Para essa celebração, na qual as relíquias da Santa Cruz eram veneradas, o papa dirigia-se em procissão, acompanhado dos cardeais e demais membros do clero romano, com os pés descalços.

Este costume foi estendido para todo o rito romano. Até a publicação do Missal de Paulo VI (1969), todos os presbíteros e bispos (e, por costume, também os diáconos e subdiáconos) faziam a veneração da Cruz descalços. Hoje esse gesto ainda é previsto pelo Cerimonial dos Bispos (n. 322):  o bispo, retirando a casula e, se considerar oportuno, os sapatos, aproxima por primeiro para a veneração da cruz. É uma cena profundamente marcante ver um bispo ou o papa retirar os paramentos e os calçados, para com toda humildade adorar no madeiro quem despojou-se de sua glória para nos salvar. 

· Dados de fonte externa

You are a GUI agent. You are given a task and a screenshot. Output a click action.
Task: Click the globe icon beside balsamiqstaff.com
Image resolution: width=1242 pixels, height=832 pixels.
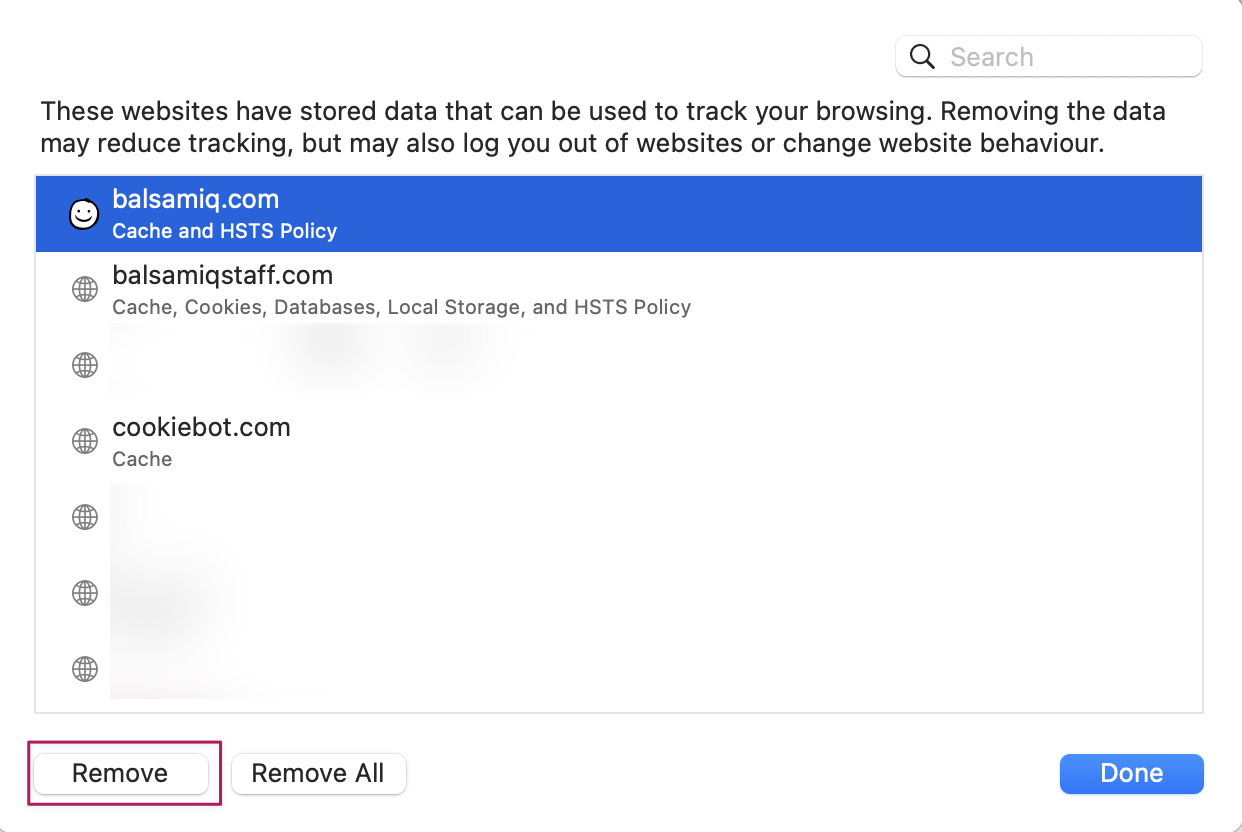85,290
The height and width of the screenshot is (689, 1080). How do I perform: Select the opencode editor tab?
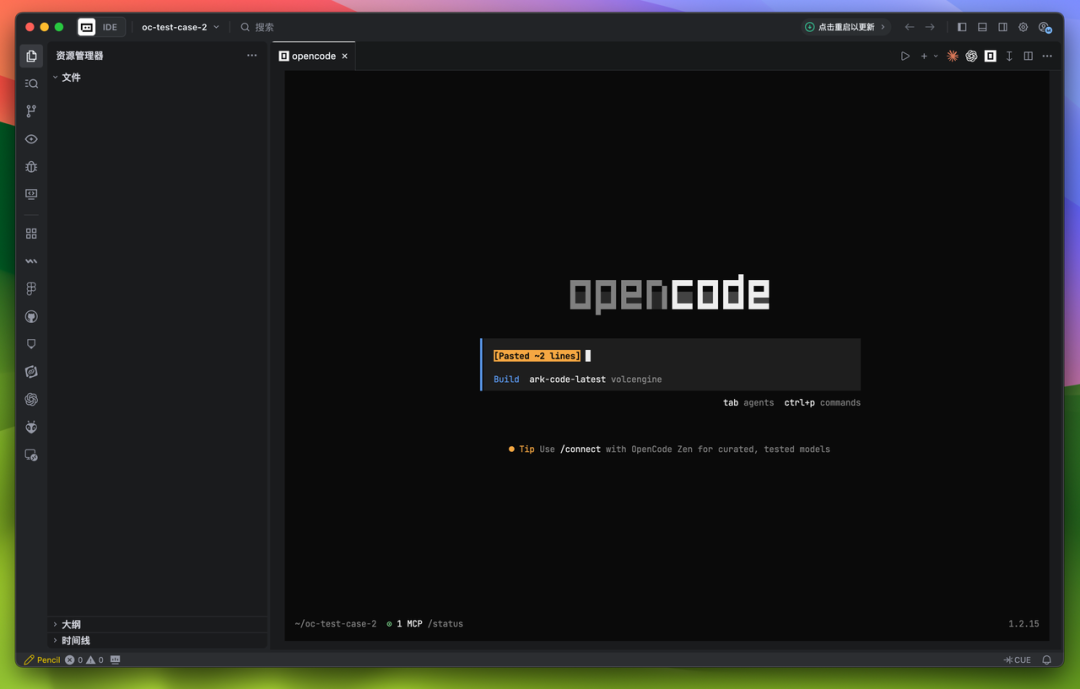313,56

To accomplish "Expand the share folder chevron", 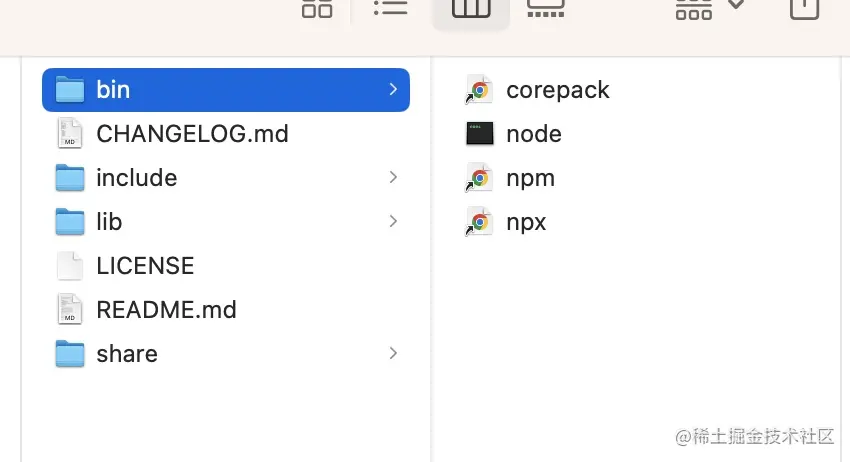I will (x=394, y=354).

Que nesta Santa Quaresma ao participarmos da Via-Sacra em nossas comunidades, estejamos imbuídos do espírito de doação e entrega de Cristo, do desejo de segui-lo até as últimas consequências, do arrependimento sincero de nossos pecados que fizeram pesar a cruz de nosso Senhor e, também, de solidariedade com os sofredores de nosso tempo.